- Education: Columbia University
- Employer: Stability AI
- Notable work: The White Tiger
- Title: CEO Stability AI
- Board member of: Wētā FX, The Screening Room
- Spouse: Mary Ann
- Children: 2

= Prem Akkaraju =

Film studio CEO

Prem Kumar Akkaraju was the CEO of Weta Digital when it sold its technology and research division to Unity Software on November 9, 2021, for $1.625 billion. He is currently CEO at Stability AI.

==Executive producer==
Akkaraju was an executive producer of the 2021 Oscar-nominated feature film The White Tiger. The film is based on the 2008 Man Booker Award-winning book of the same title.
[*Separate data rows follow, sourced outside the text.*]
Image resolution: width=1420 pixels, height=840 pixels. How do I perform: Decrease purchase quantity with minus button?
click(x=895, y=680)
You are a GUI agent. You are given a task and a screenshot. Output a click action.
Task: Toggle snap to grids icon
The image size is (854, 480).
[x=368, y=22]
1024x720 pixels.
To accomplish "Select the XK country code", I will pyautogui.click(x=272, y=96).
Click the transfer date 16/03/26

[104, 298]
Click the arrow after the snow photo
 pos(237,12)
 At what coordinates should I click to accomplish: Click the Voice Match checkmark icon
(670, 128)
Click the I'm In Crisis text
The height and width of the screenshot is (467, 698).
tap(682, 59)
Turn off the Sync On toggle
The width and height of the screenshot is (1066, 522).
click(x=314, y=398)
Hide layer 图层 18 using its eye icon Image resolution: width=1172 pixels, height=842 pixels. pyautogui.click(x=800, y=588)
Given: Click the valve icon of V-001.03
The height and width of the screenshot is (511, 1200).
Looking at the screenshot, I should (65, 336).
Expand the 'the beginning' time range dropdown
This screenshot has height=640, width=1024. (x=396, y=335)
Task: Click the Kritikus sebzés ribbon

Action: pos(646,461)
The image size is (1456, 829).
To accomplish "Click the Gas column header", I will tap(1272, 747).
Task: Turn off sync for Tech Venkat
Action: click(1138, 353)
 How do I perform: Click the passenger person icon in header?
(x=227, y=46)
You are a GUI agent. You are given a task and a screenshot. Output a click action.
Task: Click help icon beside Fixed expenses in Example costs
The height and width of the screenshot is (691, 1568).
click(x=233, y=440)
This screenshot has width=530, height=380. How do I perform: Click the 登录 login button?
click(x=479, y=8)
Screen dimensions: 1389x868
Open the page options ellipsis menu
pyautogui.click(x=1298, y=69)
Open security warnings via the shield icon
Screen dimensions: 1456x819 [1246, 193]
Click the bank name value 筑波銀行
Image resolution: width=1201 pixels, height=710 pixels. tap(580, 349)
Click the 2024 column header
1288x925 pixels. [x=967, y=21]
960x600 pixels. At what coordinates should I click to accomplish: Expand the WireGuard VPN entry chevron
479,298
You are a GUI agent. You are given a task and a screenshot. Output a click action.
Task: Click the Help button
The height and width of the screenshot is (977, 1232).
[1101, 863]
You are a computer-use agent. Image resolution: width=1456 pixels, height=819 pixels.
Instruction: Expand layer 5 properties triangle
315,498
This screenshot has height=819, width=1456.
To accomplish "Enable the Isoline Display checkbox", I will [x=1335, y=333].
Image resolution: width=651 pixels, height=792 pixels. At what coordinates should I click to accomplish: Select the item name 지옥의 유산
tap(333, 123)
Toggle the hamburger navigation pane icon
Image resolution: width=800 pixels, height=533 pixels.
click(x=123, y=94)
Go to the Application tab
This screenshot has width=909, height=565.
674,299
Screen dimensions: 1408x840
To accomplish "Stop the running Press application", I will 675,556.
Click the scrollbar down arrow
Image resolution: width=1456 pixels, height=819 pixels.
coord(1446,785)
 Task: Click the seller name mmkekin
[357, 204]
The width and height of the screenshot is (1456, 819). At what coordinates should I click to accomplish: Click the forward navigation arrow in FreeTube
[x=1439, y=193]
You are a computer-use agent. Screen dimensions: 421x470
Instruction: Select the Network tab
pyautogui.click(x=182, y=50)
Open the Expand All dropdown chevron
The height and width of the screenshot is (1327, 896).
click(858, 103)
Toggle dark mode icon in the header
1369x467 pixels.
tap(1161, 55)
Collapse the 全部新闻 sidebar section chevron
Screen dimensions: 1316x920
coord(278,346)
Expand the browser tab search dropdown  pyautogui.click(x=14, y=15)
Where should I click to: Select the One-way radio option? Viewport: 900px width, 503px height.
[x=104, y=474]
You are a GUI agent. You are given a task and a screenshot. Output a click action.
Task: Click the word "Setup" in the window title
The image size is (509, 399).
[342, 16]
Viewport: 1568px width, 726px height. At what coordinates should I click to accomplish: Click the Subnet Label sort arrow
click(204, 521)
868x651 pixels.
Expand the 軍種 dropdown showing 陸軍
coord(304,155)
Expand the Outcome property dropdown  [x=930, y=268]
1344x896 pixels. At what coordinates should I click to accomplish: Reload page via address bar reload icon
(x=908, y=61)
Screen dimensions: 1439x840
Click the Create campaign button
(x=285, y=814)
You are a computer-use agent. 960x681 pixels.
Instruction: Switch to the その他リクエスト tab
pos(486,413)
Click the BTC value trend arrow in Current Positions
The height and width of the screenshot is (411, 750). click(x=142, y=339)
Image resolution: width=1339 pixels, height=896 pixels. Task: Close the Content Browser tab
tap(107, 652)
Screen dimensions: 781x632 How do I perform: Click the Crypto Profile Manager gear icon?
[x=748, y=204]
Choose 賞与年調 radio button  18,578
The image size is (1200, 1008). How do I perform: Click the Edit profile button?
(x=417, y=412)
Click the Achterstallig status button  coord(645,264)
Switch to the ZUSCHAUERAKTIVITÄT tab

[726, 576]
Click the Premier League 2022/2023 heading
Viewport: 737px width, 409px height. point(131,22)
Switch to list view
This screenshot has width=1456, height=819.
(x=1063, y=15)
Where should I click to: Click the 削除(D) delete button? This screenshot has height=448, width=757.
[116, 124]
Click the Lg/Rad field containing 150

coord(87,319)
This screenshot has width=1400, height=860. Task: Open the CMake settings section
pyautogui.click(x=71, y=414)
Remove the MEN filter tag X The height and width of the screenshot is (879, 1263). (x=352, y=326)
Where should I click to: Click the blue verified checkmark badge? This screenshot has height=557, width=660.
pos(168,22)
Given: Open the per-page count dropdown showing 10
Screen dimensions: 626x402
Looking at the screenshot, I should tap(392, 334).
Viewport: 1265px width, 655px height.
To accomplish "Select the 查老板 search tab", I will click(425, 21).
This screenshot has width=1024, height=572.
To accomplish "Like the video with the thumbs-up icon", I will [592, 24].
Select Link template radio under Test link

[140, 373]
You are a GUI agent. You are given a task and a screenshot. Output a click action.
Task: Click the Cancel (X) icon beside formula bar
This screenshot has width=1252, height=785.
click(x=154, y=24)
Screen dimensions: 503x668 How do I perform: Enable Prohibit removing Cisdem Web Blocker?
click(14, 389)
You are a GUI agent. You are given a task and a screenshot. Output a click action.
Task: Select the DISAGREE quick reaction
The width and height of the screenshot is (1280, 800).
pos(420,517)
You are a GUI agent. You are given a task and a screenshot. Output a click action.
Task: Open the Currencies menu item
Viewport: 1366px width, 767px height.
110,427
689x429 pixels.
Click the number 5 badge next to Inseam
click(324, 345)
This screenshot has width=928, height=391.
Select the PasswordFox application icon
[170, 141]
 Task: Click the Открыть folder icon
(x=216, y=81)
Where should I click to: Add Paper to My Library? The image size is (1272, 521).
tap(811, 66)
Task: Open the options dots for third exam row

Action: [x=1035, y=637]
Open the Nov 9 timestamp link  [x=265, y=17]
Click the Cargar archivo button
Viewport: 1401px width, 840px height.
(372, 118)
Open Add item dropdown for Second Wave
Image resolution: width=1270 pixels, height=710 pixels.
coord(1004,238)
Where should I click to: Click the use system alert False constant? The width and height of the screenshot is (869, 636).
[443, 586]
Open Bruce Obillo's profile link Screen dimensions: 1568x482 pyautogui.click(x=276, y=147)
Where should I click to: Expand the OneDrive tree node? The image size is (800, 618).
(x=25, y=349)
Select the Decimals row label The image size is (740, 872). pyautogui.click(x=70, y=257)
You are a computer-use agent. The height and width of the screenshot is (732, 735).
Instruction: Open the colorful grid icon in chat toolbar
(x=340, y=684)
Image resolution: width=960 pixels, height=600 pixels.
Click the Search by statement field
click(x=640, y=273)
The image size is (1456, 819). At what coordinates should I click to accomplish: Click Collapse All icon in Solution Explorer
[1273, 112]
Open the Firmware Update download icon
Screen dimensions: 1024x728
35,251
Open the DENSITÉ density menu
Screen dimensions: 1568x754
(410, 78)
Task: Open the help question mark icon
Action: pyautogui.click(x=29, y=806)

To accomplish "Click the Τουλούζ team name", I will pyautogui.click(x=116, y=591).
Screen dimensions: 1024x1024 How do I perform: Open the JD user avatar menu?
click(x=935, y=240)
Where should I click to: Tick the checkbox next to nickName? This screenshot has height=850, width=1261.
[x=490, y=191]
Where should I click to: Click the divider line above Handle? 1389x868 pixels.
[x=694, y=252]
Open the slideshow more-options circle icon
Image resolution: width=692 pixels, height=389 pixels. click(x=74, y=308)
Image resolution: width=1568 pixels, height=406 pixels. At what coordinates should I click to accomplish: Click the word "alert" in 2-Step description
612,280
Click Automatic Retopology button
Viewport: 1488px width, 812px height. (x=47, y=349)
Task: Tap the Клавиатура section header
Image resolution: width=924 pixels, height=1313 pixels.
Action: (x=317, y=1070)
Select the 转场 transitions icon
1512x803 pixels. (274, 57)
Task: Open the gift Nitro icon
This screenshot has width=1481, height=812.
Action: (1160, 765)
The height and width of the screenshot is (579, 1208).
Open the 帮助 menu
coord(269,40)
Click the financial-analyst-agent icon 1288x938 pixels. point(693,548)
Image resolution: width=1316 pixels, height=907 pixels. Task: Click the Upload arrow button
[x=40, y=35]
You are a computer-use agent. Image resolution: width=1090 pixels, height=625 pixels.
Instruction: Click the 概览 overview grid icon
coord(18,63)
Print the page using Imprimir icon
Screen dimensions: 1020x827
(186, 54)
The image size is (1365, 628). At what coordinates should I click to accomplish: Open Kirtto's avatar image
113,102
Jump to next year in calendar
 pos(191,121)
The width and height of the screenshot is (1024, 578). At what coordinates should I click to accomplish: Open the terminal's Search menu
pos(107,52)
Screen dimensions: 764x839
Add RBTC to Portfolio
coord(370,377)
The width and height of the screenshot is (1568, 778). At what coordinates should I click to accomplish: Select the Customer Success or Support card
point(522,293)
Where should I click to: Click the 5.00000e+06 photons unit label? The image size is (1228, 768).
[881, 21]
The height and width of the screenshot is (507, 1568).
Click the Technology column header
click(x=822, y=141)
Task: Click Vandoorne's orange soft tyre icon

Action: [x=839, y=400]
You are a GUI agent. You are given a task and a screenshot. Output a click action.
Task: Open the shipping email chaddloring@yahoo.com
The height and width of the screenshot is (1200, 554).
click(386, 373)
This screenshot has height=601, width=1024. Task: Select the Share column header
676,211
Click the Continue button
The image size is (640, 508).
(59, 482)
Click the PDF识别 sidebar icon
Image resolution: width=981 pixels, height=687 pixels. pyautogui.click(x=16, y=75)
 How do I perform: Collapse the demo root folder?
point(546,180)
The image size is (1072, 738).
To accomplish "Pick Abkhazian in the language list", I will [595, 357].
Other executive producers of the film include Priyanka Chopra, Ava DuVernay, Ramin Bahrani and Mukul Deora. The White Tiger released on Netflix worldwide on January 22, 2021.

==Career==
In June 2020, Akkaraju announced Weta Digital will produce original content under a newly-formed entity called Weta Animated. Peter Jackson and Fran Walsh will be developing and directing original animated content for the venture.

Akkaraju and Sean Parker co-founded The Screening Room. The Screening Room, a proposed movie delivery service, includes shareholders Steven Spielberg, Ron Howard, J.J. Abrams, Martin Scorsese and Peter Jackson. Akkaraju also served as the CEO of The Screening Room and now serves as executive chairman.

Akkaraju was included in Varietys inaugural Silicon Valleywood Impact Report, in which he was described as a "technology maven". He is an inventor of 26 technology patents in secure-content delivery.

==Personal life==
Akkaraju has an MBA from Columbia Business school and lives in Los Angeles with his wife Mary Ann and two children.